The Welcoming Gift, Part 2

Written by Becky Bennett

Women talkingSpending time getting to know new people at church services is a special opportunity!

We all want our congregations to be warm, friendly and inviting to visitors—those who are traveling through our area and those who are potential new members of our congregation.

In Part 1 we covered some of the expert advice about meeting new people. Here are some thoughts and tips from other members of the Church of God, a Worldwide Association, on what we can do and say to make others feel at home and welcome in our congregations.

From a member in Missouri: “I still find this a challenging endeavor. … If the new people are visitors passing through, so to speak, it is important that a good number of members acknowledge them with a friendly handshake, where are you from, etc., kind of exchange. Invite them to the refreshment table and point the way to the restrooms and mother’s room if they are not obviously placed in the meeting room.

“If the new people are new to the truth, and are in the early stages of exploration and learning, we have a chance to get acquainted little by little as they continue to attend.

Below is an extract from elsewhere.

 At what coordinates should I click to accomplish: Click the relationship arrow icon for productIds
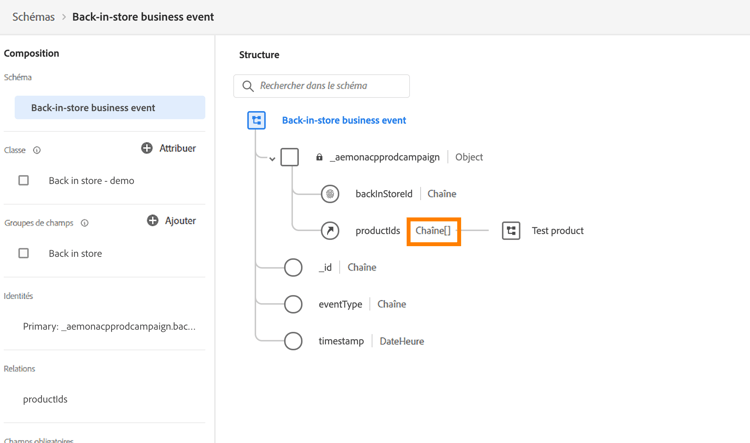[x=330, y=231]
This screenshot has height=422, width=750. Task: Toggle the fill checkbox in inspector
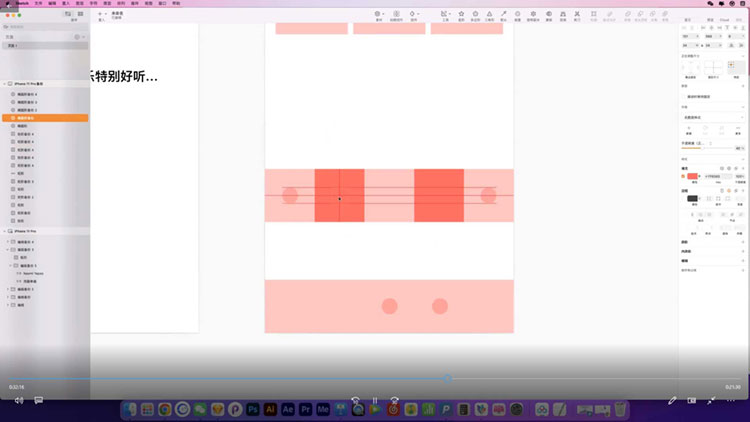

So short regular exchanges each Sabbath will hopefully lead to a comfortable familiarity and the opportunity for deeper conversations as to various topics of interest and background.”

From a member in Alabama: “I would say the best course of action for getting to know newcomers, and making them feel welcome, is to get to know them individually. What I mean is, don’t overwhelm them with Church-speak or modern Church history. They may have no background whatsoever, or if they do (as in, they attended in the past but left for a while) they might not want to speak about it immediately. It’s good to try and feel out where they are in life—in their understanding about the Church and doctrine—but also in work, in their hobbies, if they are in any kind of transition, etc.

“There are lots of topics to engage them in to make them feel welcome without overwhelming them with ‘meat.’ Also, if they believe something that is not doctrinally correct, it might not be the best idea to correct them immediately. It might be obvious to us that their thinking is incorrect, and we might have the best intentions in wanting to inform them, but in those cases, it is best to proceed slowly and gently—the same way our Father does with us!

“Basically, find common ground with them and work from that. If they want to talk about Church and nothing but the Church, all the better, but finding commonality is where it’s at!”

From a member in Ohio: “I think the biggest thing to do for new people is to be sure to actually talk to them! It can be a little intimidating sometimes to go up to someone you see walk in because you don’t want to say the wrong thing and you don’t know exactly why they’re there, but imagine what they must be feeling walking into a church where they don’t know anyone. The more friendly faces, the better.

“[Over the years] I have seen times when a new person came and left without anyone talking to him or her. If no one is talking to the person, that’s an opening for you! You never know when you might be the encouragement for that person to come back next week.

“In conversation with new people, I think it’s important to dwell on positive things. … There is a difference between serious topics (job loss, loss of a family member, current affairs) and negative or pessimistic topics. A deep conversation can have great results and deepens relationships more quickly, so don’t feel like you have to only do small talk. You don’t know what a new person’s background might be, so it is important to try not to offend them. If in conversation you disagree with something they are saying, do so politely and firmly, but not correctively.”